━━━ GIVEN INFORMATION

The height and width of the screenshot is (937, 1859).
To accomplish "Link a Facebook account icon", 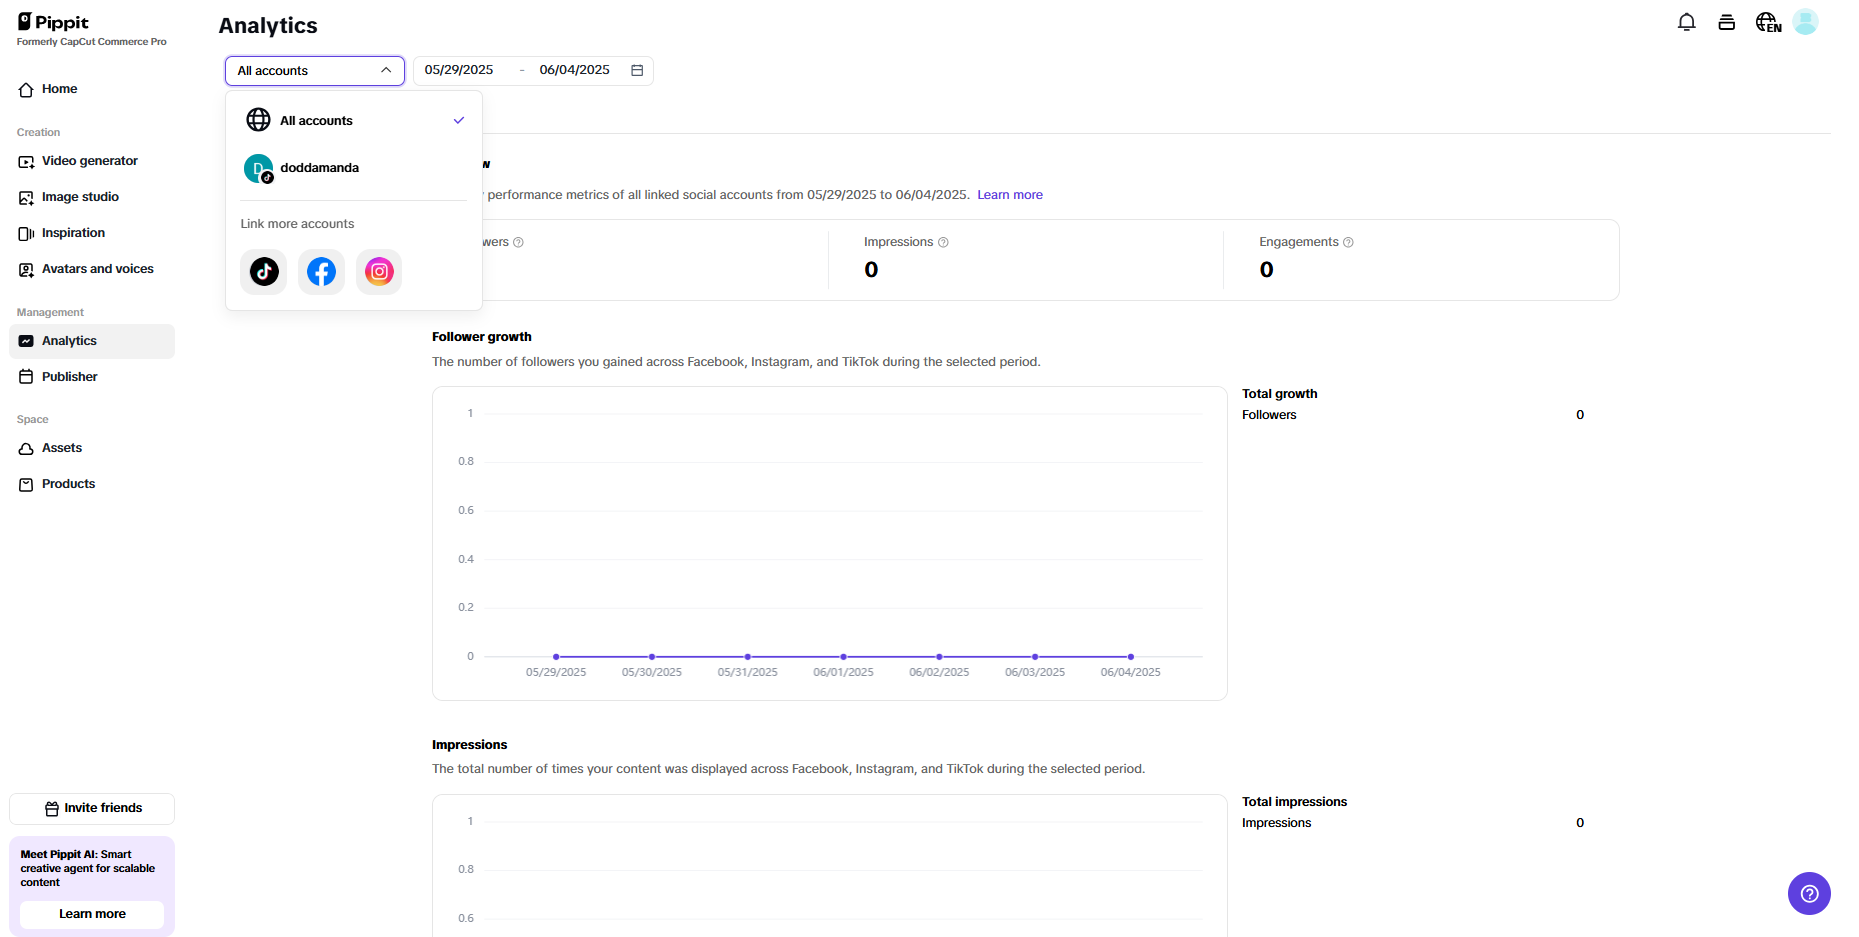I will coord(321,272).
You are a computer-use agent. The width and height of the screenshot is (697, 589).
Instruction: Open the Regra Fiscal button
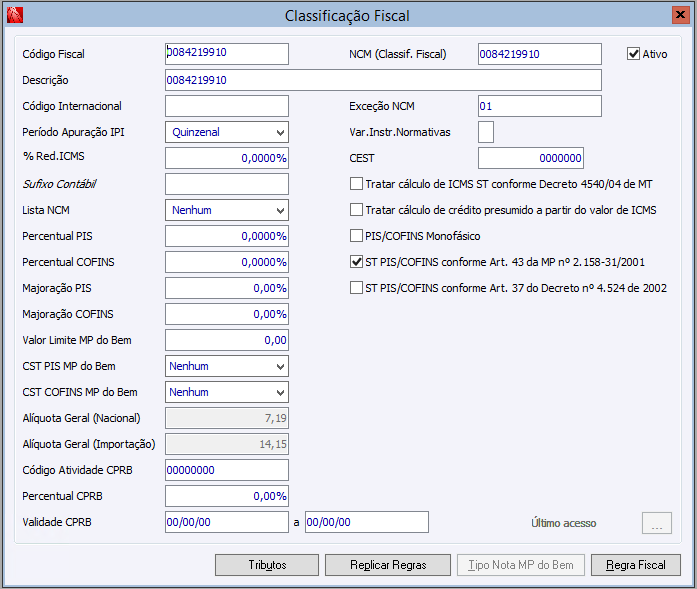pos(636,565)
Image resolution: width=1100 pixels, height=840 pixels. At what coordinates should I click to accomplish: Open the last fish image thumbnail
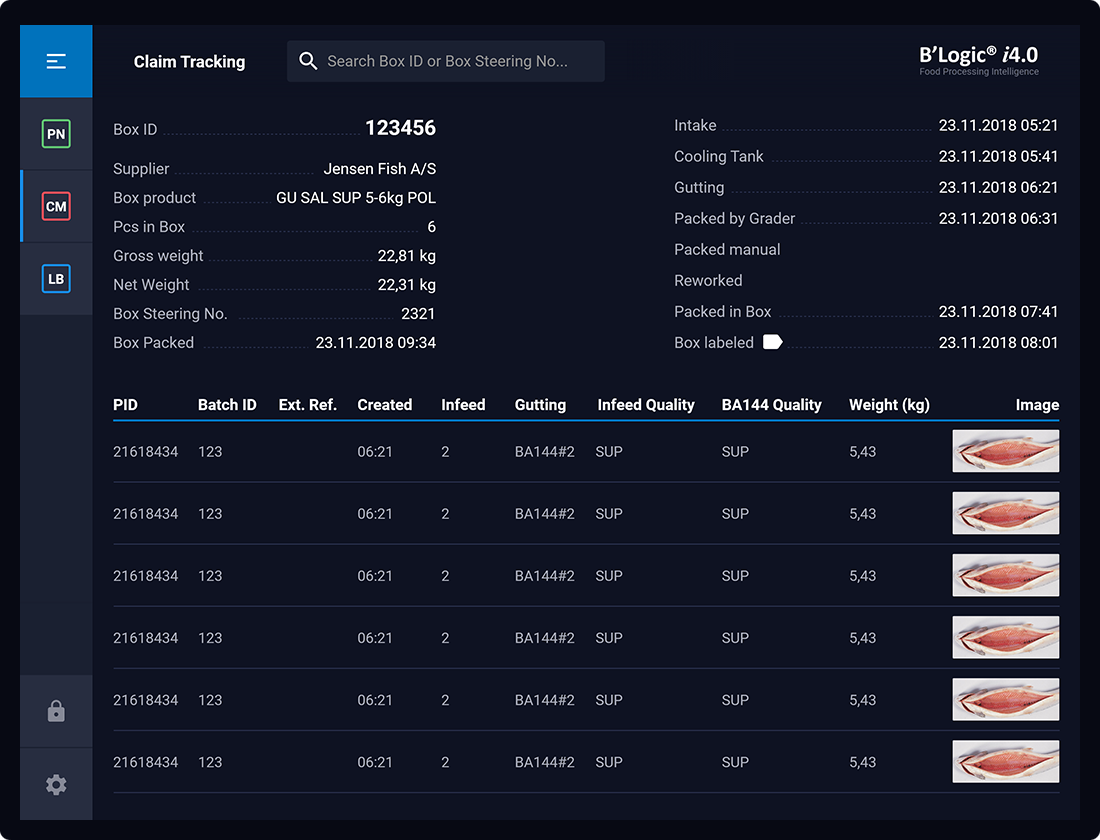pyautogui.click(x=1005, y=762)
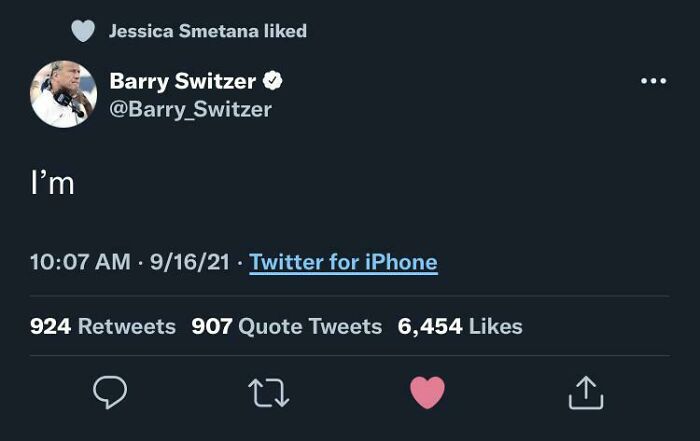This screenshot has height=441, width=700.
Task: Click the word "Likes" after 6,454
Action: (495, 326)
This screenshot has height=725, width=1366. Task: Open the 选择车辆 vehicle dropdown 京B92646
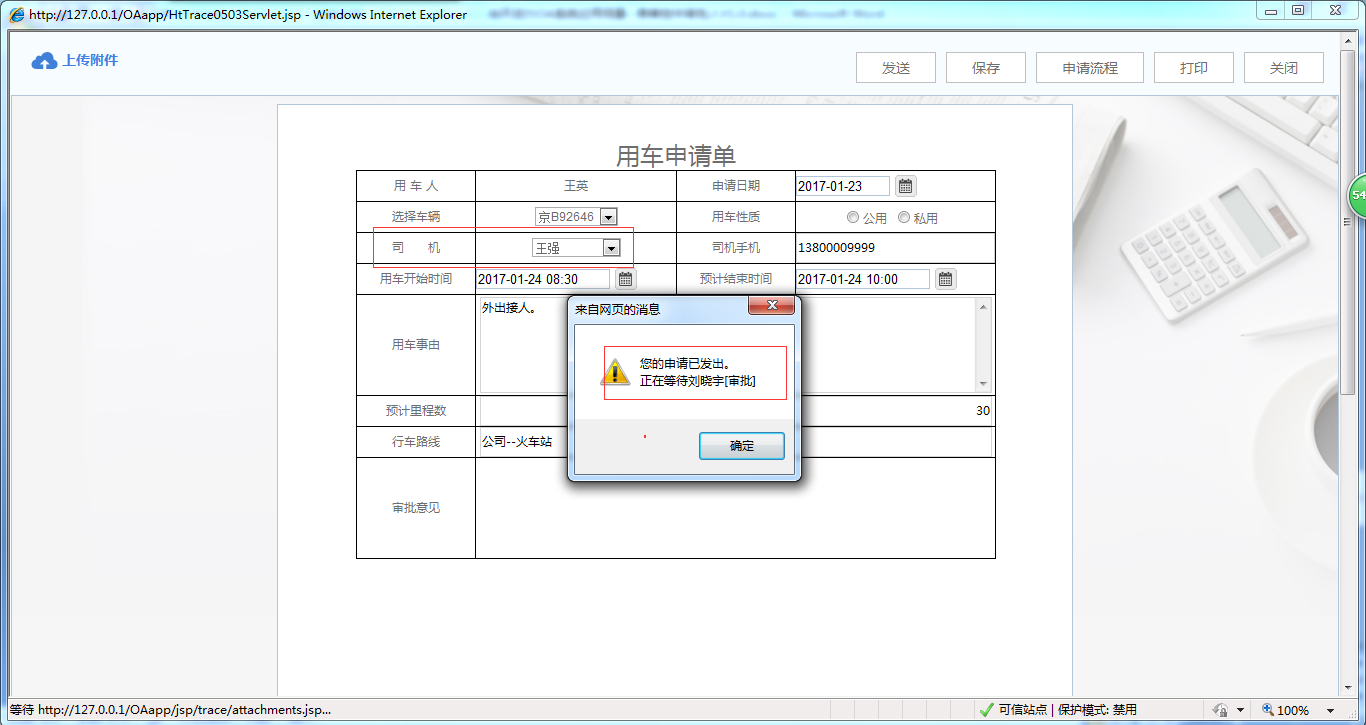(610, 216)
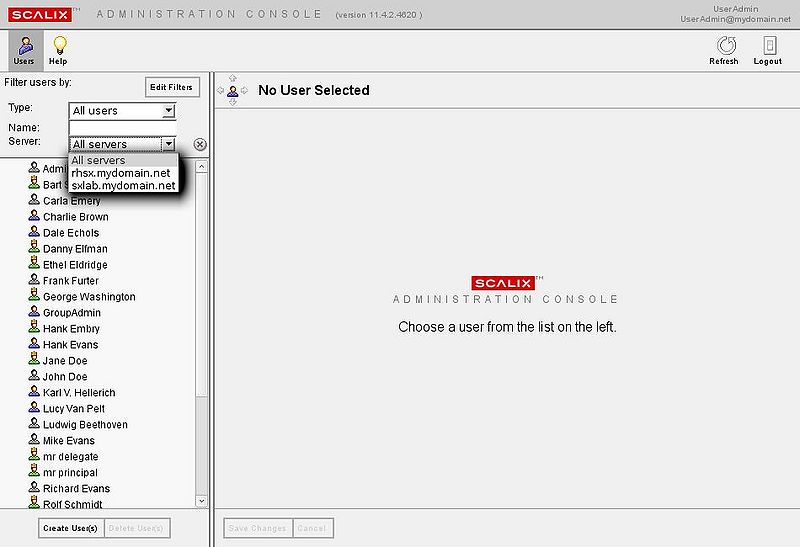Select sxlab.mydomain.net from server list
Viewport: 800px width, 547px height.
[x=123, y=186]
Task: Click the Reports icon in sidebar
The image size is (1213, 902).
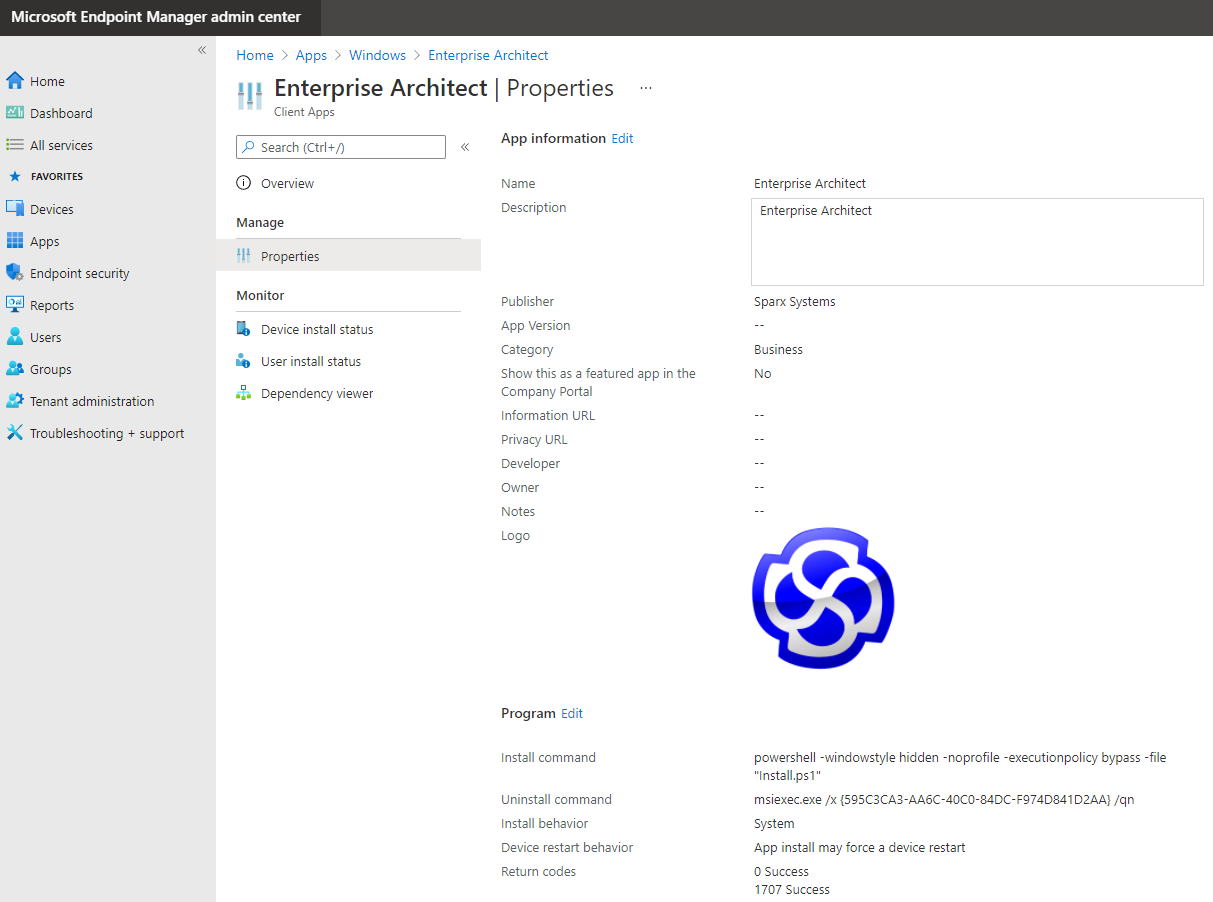Action: 15,305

━━━━━━

Go to the line that contains "You are a computer-use" and copy exactly from there through the last line of the records above, both included. Omit pictures.

You are a computer-use agent. The width and height of the screenshot is (697, 589).
Instruction: Open the Regra Fiscal button
pos(636,565)
Image resolution: width=1100 pixels, height=840 pixels. At what coordinates should I click to accomplish: Open the last fish image thumbnail
pyautogui.click(x=1005, y=762)
This screenshot has height=441, width=700.
Task: Click the word "Likes" after 6,454
Action: (495, 326)
This screenshot has height=725, width=1366. Task: Open the 选择车辆 vehicle dropdown 京B92646
(610, 216)
Select sxlab.mydomain.net from server list
Viewport: 800px width, 547px height.
[x=123, y=186]
Task: Click the Reports icon in sidebar
The image size is (1213, 902).
Action: 15,305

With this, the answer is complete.